> _ASSIGNED TASK_
Which lines in the records below include the word "computer"? Report each of them in full.

Segment Start: EXTRACTED DATA

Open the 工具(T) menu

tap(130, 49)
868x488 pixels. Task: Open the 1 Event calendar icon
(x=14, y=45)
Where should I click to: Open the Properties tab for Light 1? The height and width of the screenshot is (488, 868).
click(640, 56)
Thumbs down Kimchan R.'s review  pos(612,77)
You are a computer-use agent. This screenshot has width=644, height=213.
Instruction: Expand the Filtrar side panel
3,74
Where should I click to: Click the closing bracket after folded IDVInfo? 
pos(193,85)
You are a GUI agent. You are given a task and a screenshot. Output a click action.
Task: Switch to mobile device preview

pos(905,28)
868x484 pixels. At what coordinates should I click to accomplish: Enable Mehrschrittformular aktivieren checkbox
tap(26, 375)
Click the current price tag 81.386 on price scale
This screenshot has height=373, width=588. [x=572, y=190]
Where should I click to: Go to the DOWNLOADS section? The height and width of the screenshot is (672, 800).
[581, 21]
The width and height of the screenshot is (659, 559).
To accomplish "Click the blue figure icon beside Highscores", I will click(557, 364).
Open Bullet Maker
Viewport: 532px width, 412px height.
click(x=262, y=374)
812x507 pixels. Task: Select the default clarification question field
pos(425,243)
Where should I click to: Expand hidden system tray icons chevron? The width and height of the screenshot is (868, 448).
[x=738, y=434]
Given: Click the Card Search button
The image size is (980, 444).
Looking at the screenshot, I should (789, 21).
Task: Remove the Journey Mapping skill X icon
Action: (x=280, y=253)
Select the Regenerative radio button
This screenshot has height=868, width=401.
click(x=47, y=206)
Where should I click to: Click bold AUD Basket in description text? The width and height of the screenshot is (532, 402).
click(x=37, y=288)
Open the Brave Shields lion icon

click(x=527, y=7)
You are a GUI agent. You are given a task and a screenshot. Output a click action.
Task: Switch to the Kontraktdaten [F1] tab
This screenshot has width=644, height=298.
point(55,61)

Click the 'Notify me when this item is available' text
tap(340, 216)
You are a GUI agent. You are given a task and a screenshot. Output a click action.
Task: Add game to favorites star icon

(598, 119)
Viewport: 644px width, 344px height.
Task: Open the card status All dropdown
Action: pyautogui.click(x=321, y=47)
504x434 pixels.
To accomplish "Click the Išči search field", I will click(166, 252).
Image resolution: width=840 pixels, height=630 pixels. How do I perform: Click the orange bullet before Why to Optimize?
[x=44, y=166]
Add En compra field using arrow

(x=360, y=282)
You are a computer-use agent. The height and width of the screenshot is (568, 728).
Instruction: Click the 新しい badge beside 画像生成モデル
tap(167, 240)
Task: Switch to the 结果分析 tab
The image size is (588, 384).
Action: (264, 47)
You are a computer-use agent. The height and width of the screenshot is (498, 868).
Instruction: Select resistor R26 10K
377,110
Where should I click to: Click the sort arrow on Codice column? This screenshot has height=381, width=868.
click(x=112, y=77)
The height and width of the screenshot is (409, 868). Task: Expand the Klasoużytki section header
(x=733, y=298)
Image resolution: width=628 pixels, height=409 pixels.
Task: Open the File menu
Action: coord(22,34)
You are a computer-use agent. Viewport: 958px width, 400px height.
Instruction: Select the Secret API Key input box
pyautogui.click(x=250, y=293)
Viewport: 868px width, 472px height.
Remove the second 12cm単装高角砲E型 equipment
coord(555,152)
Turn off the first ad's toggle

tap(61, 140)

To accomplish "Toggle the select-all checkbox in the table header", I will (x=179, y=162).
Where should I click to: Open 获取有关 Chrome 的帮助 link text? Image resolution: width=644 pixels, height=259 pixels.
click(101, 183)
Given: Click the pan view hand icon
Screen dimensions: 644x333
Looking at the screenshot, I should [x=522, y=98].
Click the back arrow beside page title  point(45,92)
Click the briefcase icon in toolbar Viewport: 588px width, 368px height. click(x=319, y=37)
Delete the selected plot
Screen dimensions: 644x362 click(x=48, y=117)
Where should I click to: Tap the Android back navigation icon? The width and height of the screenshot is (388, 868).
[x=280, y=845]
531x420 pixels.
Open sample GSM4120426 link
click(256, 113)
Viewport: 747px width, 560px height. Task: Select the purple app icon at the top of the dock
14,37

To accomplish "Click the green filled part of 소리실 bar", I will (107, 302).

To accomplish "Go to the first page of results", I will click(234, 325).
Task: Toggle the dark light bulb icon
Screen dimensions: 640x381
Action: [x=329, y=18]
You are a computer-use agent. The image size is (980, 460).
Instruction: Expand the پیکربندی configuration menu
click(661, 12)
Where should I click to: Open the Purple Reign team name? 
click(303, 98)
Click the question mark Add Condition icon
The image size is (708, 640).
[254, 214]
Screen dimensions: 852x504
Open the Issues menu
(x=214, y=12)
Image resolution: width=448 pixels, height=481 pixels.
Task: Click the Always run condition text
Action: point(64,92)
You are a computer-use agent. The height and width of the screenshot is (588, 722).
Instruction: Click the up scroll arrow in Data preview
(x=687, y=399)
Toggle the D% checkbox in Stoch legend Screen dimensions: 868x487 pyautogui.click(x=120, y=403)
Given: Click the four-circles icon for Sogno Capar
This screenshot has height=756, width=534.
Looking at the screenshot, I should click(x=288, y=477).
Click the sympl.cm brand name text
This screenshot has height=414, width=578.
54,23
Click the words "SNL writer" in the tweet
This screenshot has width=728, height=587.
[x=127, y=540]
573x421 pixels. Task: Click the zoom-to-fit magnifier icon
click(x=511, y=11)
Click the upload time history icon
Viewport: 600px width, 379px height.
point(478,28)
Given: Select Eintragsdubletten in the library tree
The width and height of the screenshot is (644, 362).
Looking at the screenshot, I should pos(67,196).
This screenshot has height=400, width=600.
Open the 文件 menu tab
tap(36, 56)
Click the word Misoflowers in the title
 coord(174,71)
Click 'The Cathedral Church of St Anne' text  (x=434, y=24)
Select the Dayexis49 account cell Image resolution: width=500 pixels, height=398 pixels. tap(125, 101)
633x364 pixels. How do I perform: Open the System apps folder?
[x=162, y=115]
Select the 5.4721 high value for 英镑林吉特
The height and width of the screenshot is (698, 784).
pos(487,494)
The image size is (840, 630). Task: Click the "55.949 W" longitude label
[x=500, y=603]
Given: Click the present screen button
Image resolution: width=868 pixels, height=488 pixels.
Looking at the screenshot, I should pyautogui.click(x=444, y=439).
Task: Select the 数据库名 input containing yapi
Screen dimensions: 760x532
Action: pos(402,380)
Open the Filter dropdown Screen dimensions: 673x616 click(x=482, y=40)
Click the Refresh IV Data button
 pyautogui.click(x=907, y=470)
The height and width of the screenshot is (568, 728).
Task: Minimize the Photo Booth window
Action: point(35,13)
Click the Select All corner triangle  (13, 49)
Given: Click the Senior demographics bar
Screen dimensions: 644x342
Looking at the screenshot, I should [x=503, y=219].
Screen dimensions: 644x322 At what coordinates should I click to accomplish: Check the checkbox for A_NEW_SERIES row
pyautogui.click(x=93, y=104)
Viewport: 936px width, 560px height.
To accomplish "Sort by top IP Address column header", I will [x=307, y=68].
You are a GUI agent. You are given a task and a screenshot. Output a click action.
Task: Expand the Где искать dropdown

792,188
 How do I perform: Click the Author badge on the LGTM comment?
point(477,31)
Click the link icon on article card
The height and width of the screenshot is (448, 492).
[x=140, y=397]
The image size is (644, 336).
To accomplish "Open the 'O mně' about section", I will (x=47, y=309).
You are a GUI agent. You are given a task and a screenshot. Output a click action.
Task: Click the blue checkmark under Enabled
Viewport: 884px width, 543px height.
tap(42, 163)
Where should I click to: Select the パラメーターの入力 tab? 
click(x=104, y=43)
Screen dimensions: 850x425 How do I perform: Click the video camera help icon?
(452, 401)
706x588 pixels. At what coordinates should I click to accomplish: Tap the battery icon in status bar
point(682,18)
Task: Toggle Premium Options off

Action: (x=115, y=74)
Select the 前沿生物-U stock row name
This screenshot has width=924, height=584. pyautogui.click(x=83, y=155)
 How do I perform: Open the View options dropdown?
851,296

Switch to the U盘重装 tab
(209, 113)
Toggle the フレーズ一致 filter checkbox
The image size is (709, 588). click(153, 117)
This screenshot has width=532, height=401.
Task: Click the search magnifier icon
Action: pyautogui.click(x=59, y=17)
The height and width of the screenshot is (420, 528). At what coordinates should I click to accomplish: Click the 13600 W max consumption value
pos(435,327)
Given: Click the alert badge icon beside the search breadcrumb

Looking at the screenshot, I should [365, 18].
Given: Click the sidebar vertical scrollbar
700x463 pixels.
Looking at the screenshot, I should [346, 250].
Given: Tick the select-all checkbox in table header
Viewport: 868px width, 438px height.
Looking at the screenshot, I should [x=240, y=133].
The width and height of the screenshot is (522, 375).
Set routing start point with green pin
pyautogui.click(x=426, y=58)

Segment End: EXTRACTED DATA

> _ANSWER BELOW_
You are a computer-use agent. This screenshot has width=644, height=213.
You are a computer-use agent. The height and width of the screenshot is (568, 728).
You are a computer-use agent. The height and width of the screenshot is (498, 868).
You are a computer-use agent. Viewport: 958px width, 400px height.
You are a computer-use agent. The image size is (980, 460).
You are a computer-use agent. The height and width of the screenshot is (588, 722).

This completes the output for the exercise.